Dresden 2017 – wissenschaftliches Programm
TT 79.2: Vortrag
Freitag, 24. März 2017, 09:45–10:00, HSZ 03
Fe3O4 thin films: controlling and manipulating an elusive quantum material — •xionghua liu, chun-fu chang, aurora diana rata, alexander christoph komarek, and liu hao tjeng — Max Planck Institute for Chemical Physics of Solids, Nöthnitzerstr. 40, 01187 Dresden, Germany
Fe3O4 (magnetite) is one of the most elusive quantum materials and at the same time one of the most studied transition metal oxide materials for thin film applications. The theoretically expected half-metallic behavior generates high expectations that it can be used in spintronic devices. Yet, despite the tremendous amount of work devoted to preparing thin films, the enigmatic first order metal-insulator transition and the hall mark of magnetite known as the Verwey transition, is in thin films extremely broad and occurs at substantially lower temperatures as compared to that in high quality bulk single crystals.

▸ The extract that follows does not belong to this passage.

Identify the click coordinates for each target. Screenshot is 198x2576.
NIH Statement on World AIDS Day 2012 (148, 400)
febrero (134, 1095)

In this work, we investigate systematically the effect of oxygen stoichiometry, thickness, strain, and microstructure on the Verwey transition in epitaxial Fe3O4 thin films on a variety of substrates. We have been able to determine the factors that affect negatively the Verwey transition in thin films. We have succeeded in finding and making a particular class of substrates that allows the growth of magnetite thin films with the Verwey transition as sharp as in the bulk. Moreover, we are now able to tune the transition temperature and, using tensile strain, increase it to substantially higher values than in the bulk.